The RE-600 presents what is very likely the most beautiful and realistic soundscape I’ve ever heard in an IEM, and I say that with not a hint of hyperbole or exaggeration. The RE-600 just sounds…beautiful, with everything I’ve tested it with. It works as well with Hip-Hop as it does with Jazz. As well with EDM as it does R&B. This has a sound I can’t imagine too many people disliking or finding much fault with. Like the RE-400, the RE-600 just sounds effortless. Complex passages are handled with ease and notes are presented with grace.

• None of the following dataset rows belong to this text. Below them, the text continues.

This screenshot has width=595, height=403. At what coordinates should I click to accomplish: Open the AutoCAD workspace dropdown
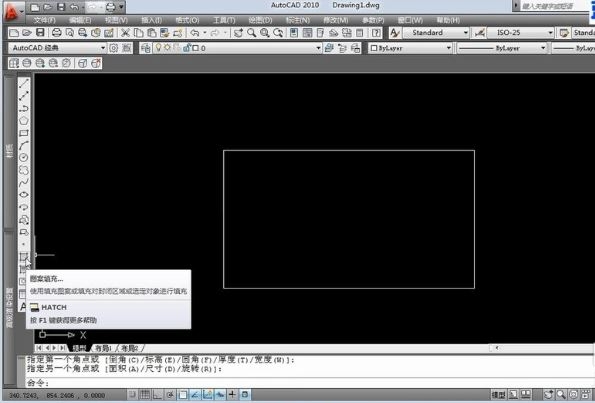[57, 48]
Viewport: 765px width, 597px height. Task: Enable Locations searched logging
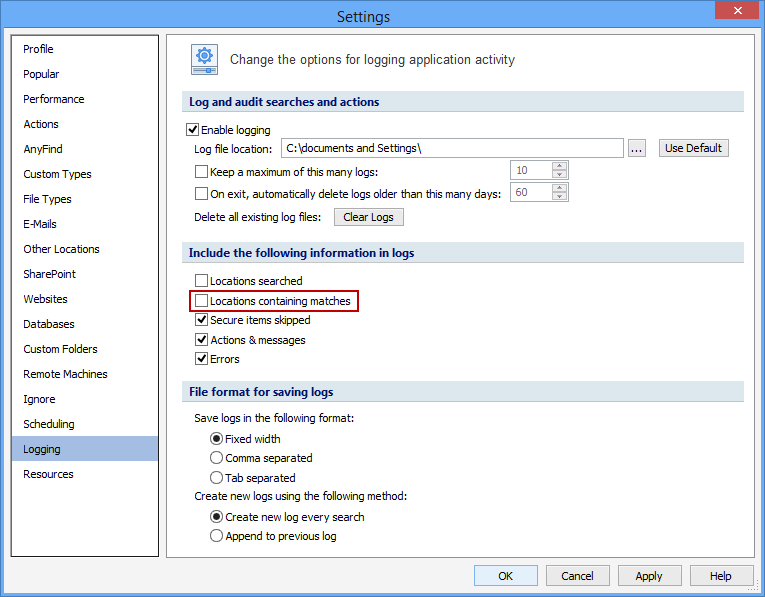point(202,281)
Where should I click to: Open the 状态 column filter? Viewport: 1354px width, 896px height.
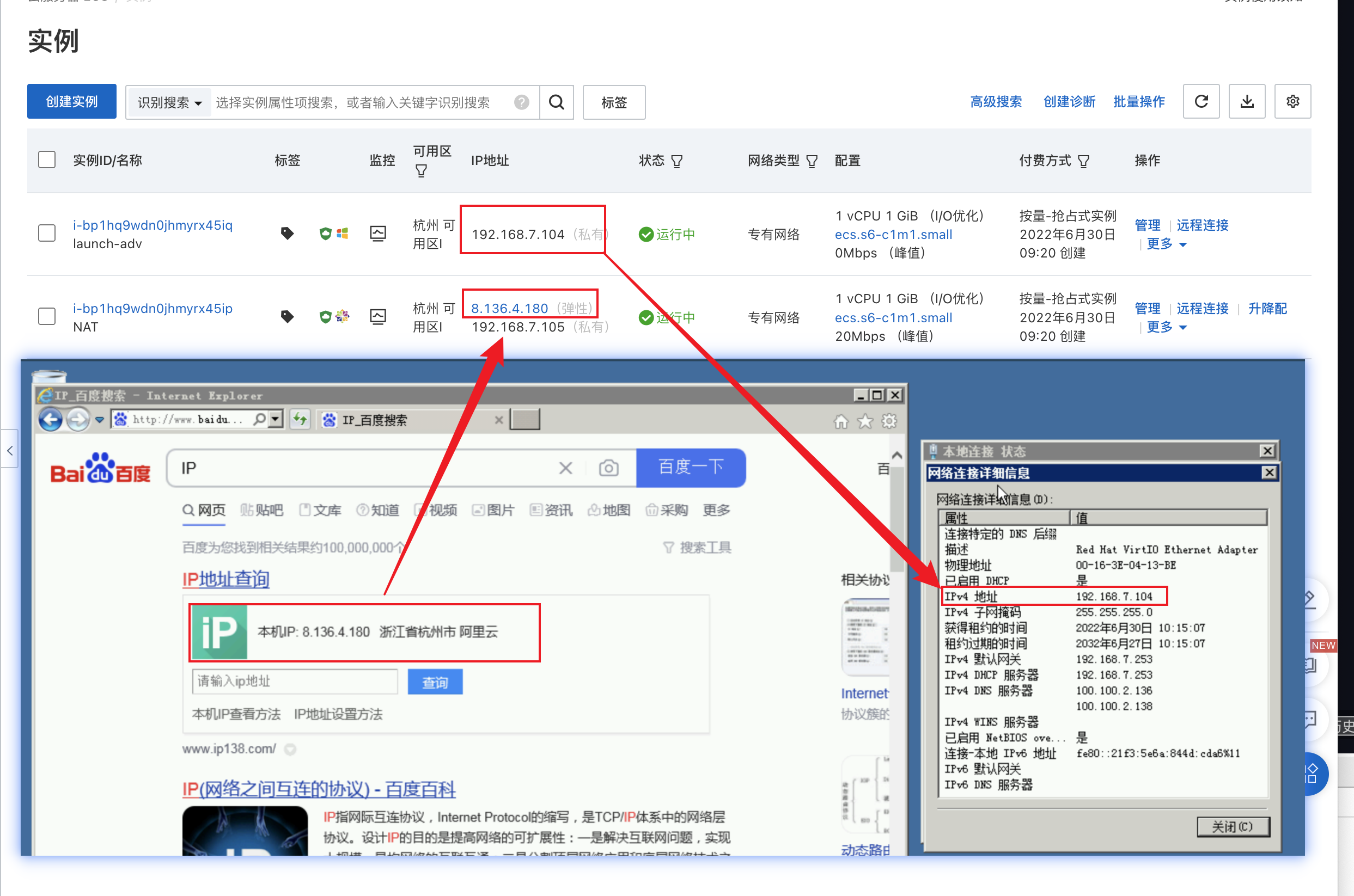pyautogui.click(x=677, y=162)
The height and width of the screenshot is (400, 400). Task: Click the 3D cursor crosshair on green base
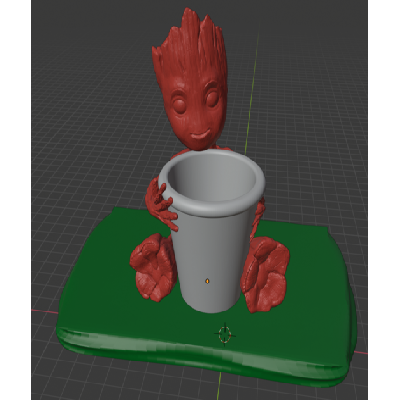pos(225,334)
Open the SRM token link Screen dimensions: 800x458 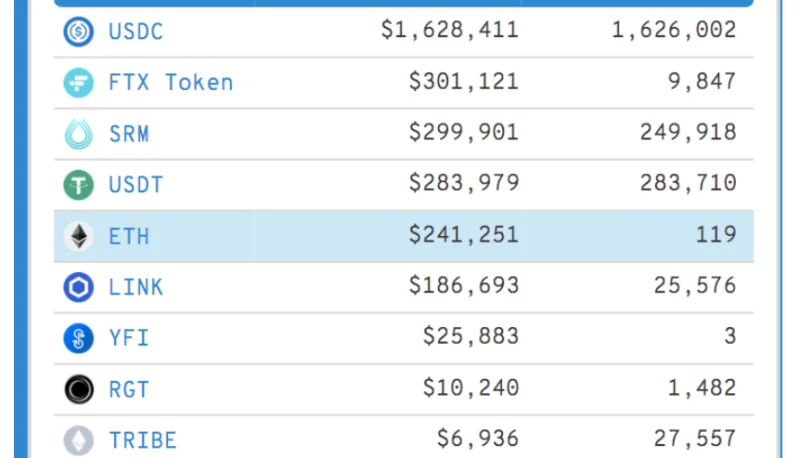point(129,134)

Its versatility is perhaps the most interesting aspect of the IEM. It works with everything. Seriously. I’ve not encountered one genre that the RE-600 can’t present in a way that stands above other IEMs I’ve heard. Its presentation is just that nuanced and impressively layered with just the right amount of treble emphasis and overall sparkle and clarity that I like in an earphone. I know this review is sounding a lot like a bunch of audiophile hyperbole but it’s all deserved hyperbole, if nothing else. The RE-600 just sounds that good.
Compared to its stable mate, the RE-400, the RE-600 is less bright and more mid-centric. Both of the earphones perform similarly in the low regions, with the RE-600 having just a hair more extension at the lowest end and thus, a slightly more visceral sub bass punch but we’re talking very minor differences that are really only apparent when comparing the two side by side in rapid succession.
The midrange sweet spot the RE-600 hits in its presentation is unmatched by the RE-400 and makes its sibling sound slightly unrefined and a touch grittier in comparison. Considering that the RE-400 is one of the more refined earphones I’ve heard, that’s saying something.
Now here’s the million dollar question, or rather, the $400 question. Are they worth HiFiMan’s $400 asking price? I think so. This is the most expensive and overall best earphone I’ve ever tested and its sound is unlike any other earphone I’ve heard. So, why aren’t I tripping over myself to recommend them? Because, like every other hobby out there, earphones also conform to the principle of diminishing returns. The RE-600 is certainly a good buy at $400 in my eyes but that doesn’t mean I think it’s four times the earphone as its sibling, the RE-400 for example. Far from it, actually. Of the two, the RE-600 is without question the superior earphone, but the improvements are more subtle than one would expect, especially given the price difference.
So the RE-600 finds itself in a difficult position purely because of its sibling’s pedigree. HiFiMan created an earphone in the RE-400 that’s so good at $100 that it makes more expensive earphones harder to justify, especially to an audiophile on a budget such as myself. But I digress.
The RE-600 is an earphone that sounds exceptional to my ears. There’s not another earphone in my collection that’s quite as detailed or as versatile with the various genres I listen to. And that’s what makes the RE-600 so special to me, its versatility. It reminds me of my Sennheiser HD 600 in a number of ways including its versatile nature and sound. So, yes, I think many discerning audiophiles will find the RE-600 to be worthy of its extravagant price but be sure to temper your expectations accordingly.